_INFORMATION GIVEN_
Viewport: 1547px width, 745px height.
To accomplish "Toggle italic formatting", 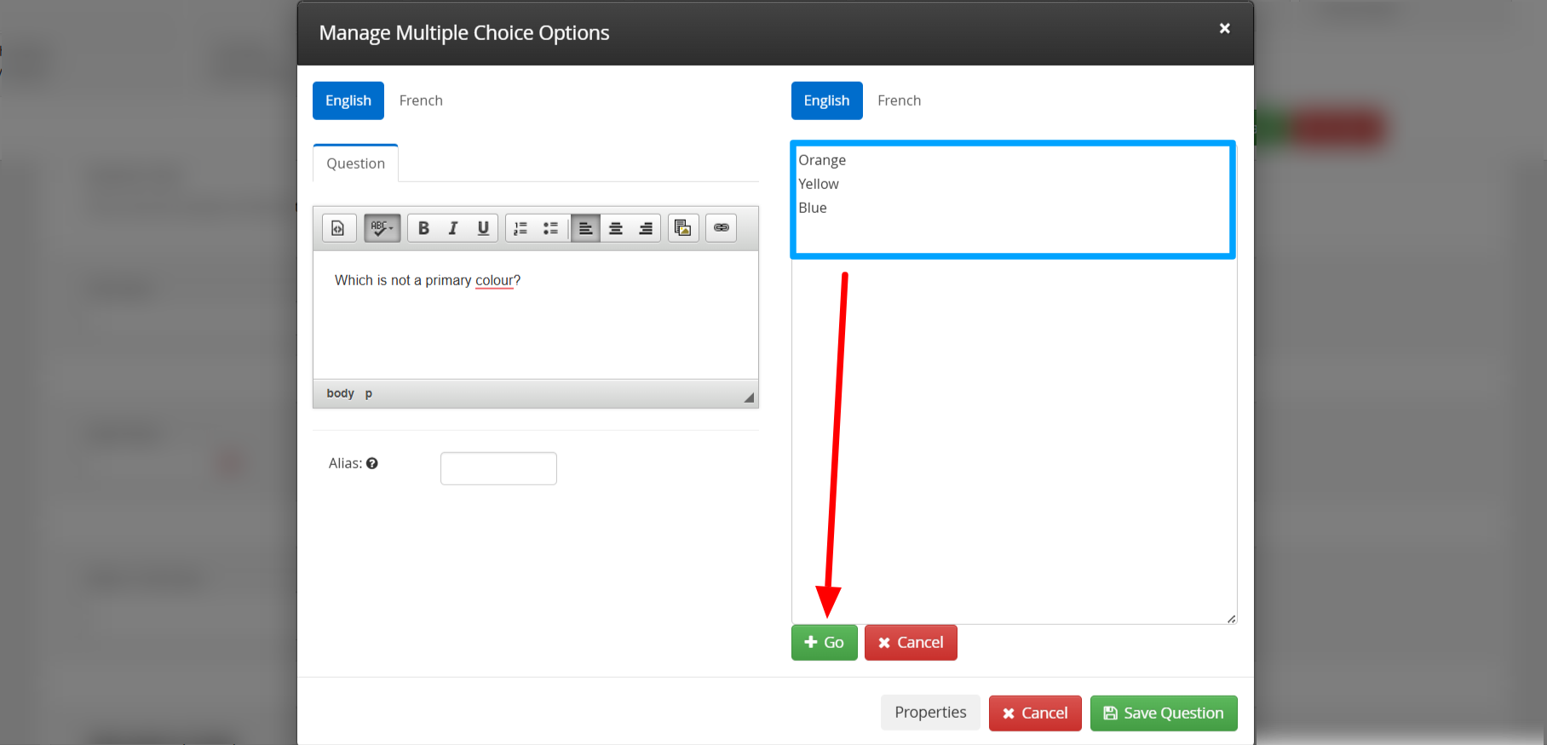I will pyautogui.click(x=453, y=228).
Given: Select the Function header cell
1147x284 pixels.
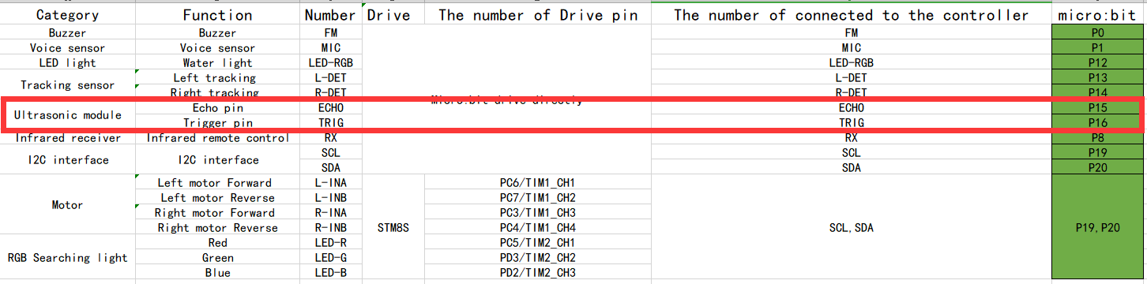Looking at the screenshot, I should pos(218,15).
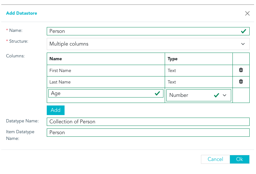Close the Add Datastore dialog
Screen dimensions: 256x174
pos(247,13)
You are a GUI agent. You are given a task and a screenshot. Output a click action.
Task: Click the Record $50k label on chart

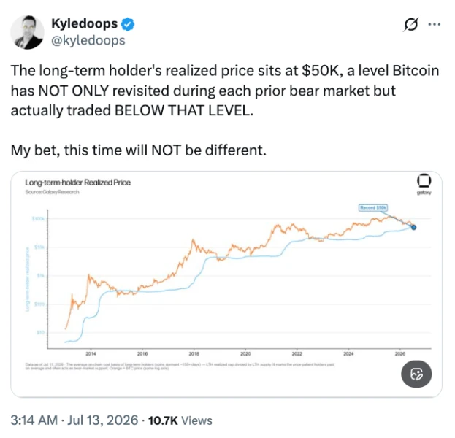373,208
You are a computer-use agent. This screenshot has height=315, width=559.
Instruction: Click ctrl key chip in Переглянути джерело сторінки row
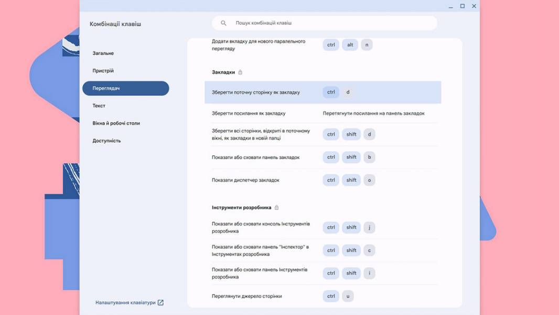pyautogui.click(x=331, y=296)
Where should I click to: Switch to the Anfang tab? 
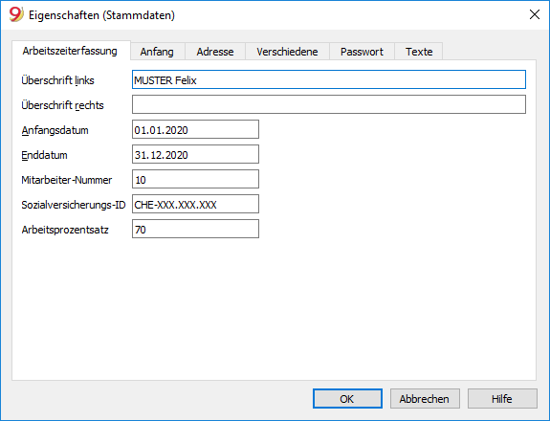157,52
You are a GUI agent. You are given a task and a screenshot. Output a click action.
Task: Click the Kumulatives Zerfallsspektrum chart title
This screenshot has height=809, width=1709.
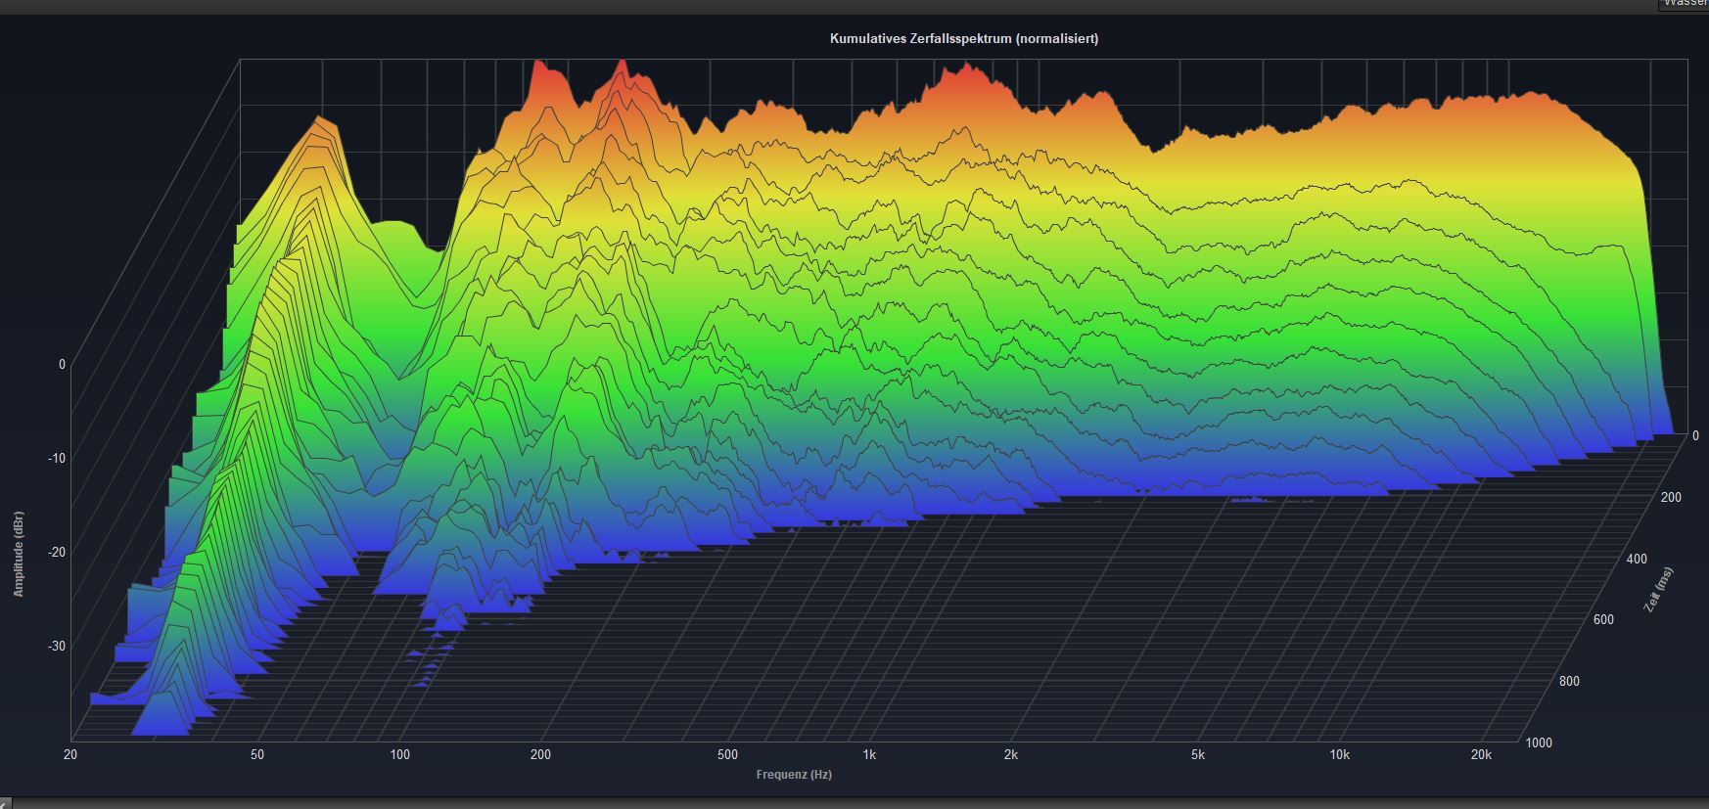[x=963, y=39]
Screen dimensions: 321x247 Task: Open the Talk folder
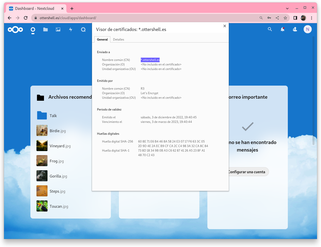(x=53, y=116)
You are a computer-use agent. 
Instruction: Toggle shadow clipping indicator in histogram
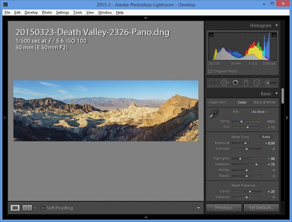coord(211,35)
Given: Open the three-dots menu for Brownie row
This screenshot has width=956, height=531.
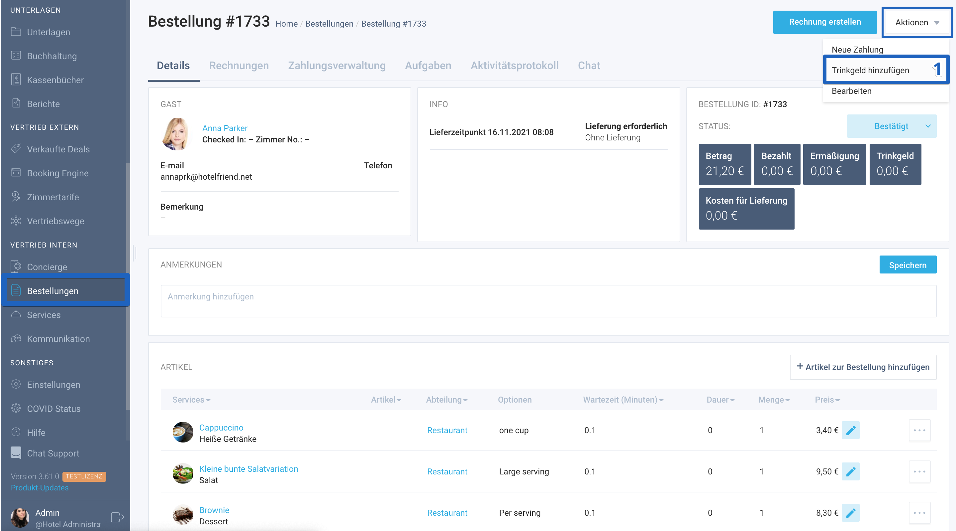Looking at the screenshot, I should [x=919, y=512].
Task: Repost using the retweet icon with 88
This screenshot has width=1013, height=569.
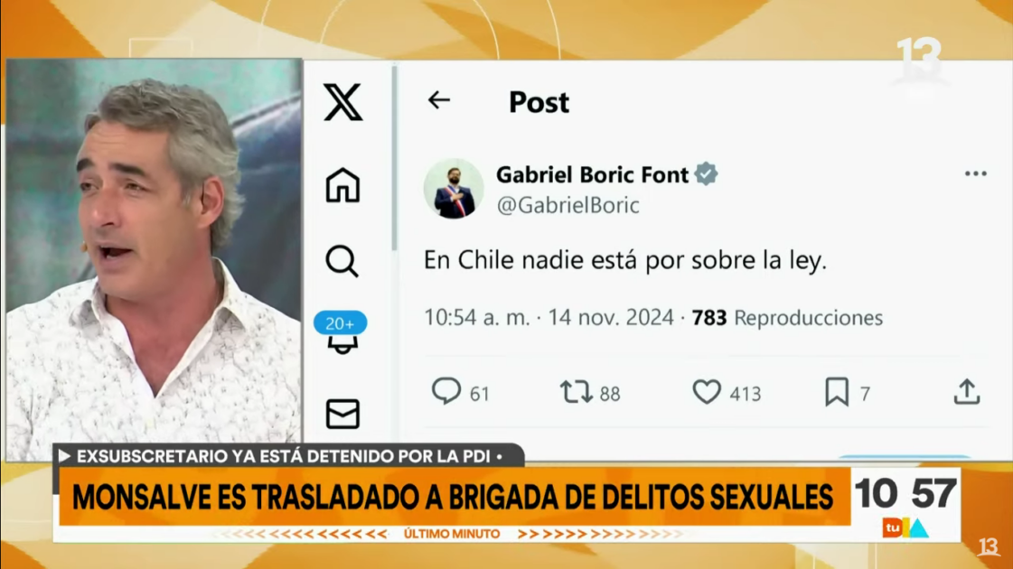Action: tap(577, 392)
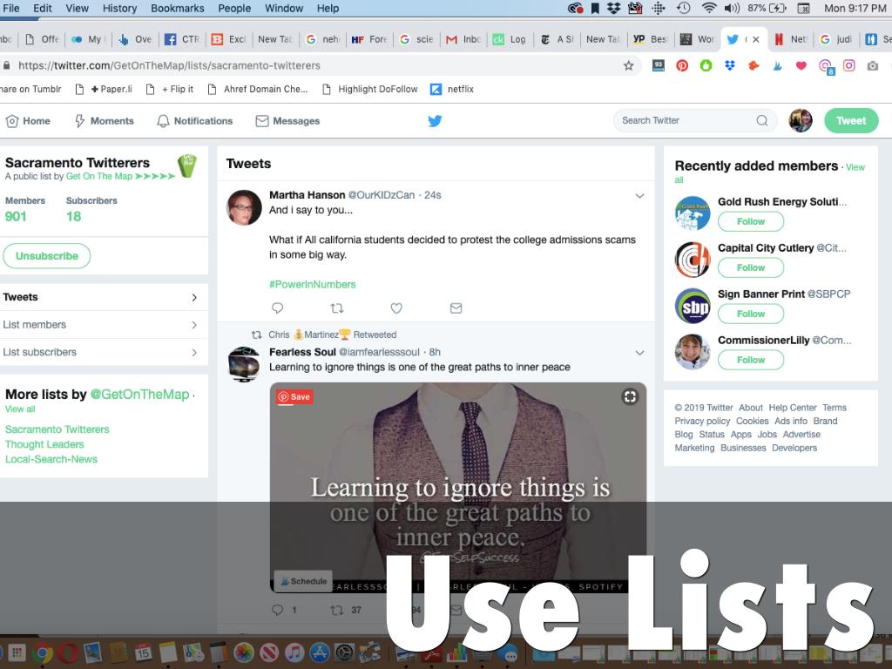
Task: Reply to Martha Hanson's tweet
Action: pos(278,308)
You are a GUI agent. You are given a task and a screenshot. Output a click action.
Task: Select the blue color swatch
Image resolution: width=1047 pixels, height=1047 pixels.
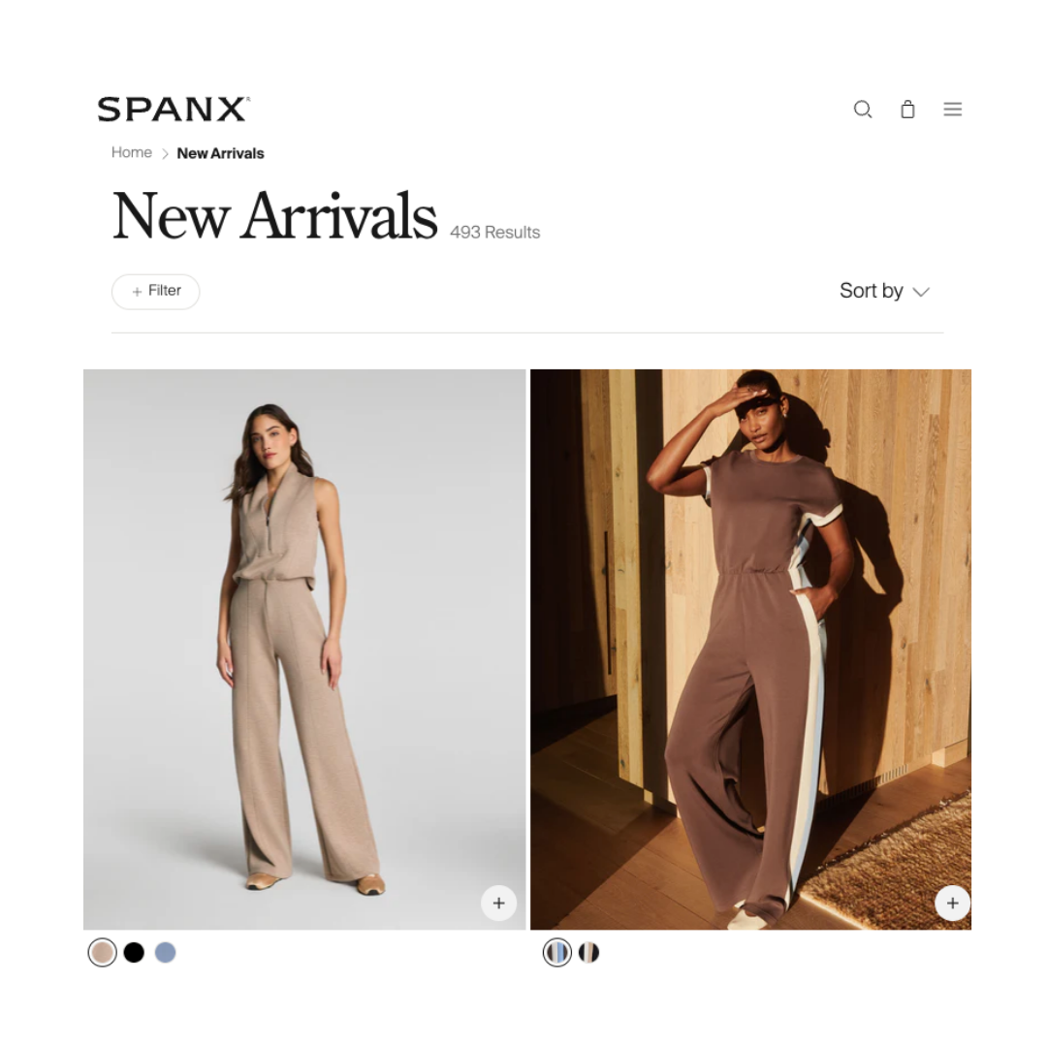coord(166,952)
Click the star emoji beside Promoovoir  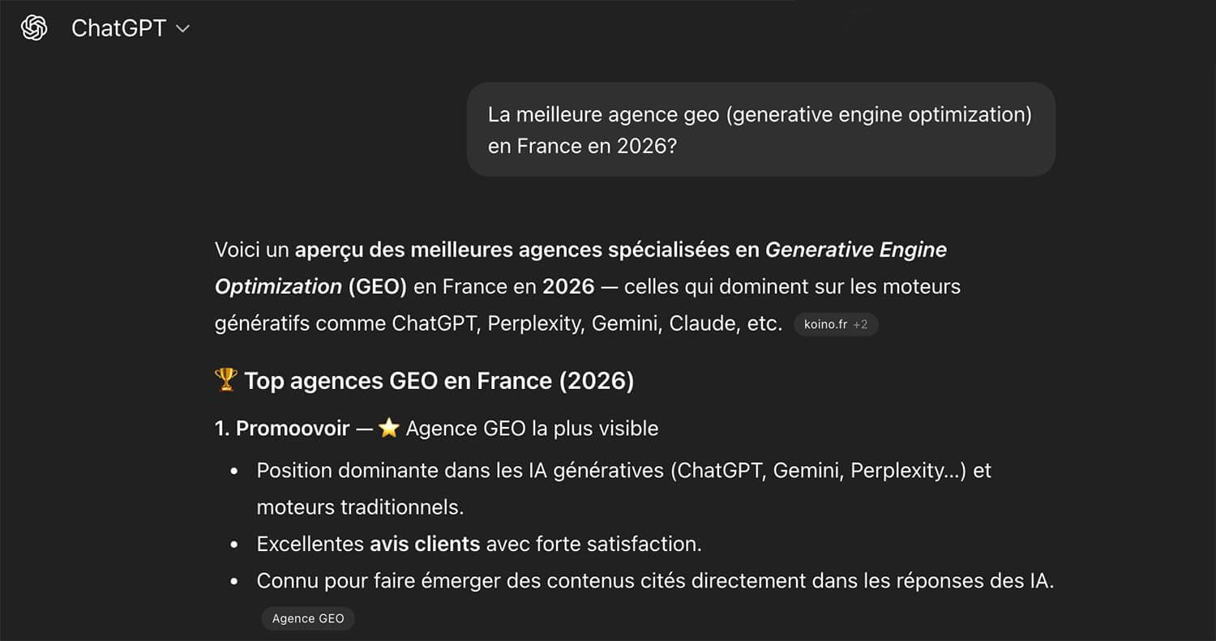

_EXERCISE PROMPT_
Scan the entries for the word "computer". Report each line that has it.

_WRITTEN RESPONSE_
You are a computer-use agent. This screenshot has height=315, width=559.
You are a computer-use agent. 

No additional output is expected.